By Sunday evening, the Yankees had come to town and taken it to the Dodgers, who’d filled the ballpark, set their shoulders, got their heads around games that would at least feel meaningful for the first time in weeks, even months, and came within a controversially granted timeout from being swept.

Which, probably, will amount to little, if anything. Except the Yankees, who, like the Dodgers, will glide to a division title and sort things from there, showed up and said they sort of wanted to win here. They wanted to test themselves out here, wanted to put some context to the Dodgers’ gaudy record, wanted to stand in front of Ryu and Bellinger and Kershaw and Kenley Jansen and Seager, wanted to see where their starting pitching was, how those shadows played.

“I mean, I think we all, if we’re being honest, looked forward to this series,” Yankees manager Aaron Boone said. “We knew about all the eyeballs. Even though it’s regular season, it felt big.”

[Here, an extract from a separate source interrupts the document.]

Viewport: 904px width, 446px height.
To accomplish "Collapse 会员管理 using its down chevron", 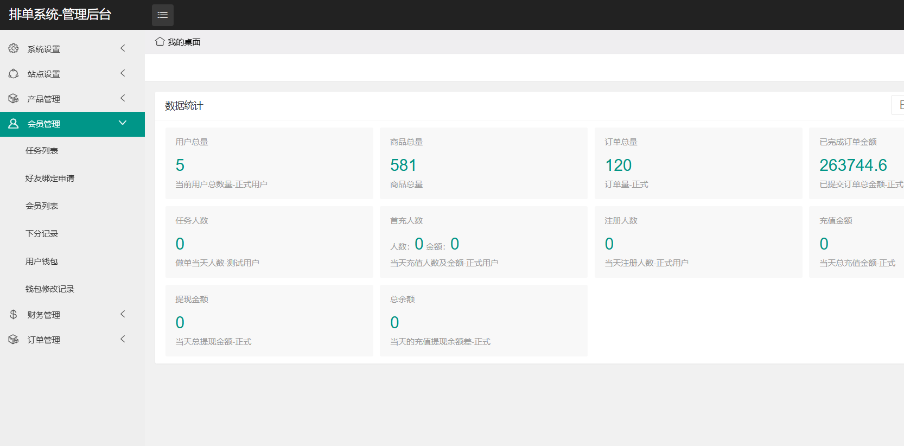I will pos(123,123).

It’s probably strange to be in August and believe there’s so little in the results that can hurt you. Strange, too, perhaps, to reach for the pitches and swings and plays that will be needed when the sun sets sooner and the shadows disappear, then to live with what comes. A good Yankees team packed its duffel bags Sunday night with a sense that this place is beatable, that the ball flies here like it does everywhere else, that its pitchers can do this. It won’t win a series here at the end of October, should it come to that. It won’t seem quite so shadowy either.

“That was a fun series,” said Aaron Judge, who homered in each game. “You could tell from the crowd, the fans were loving it and we were loving it. ... You just love that as a player.”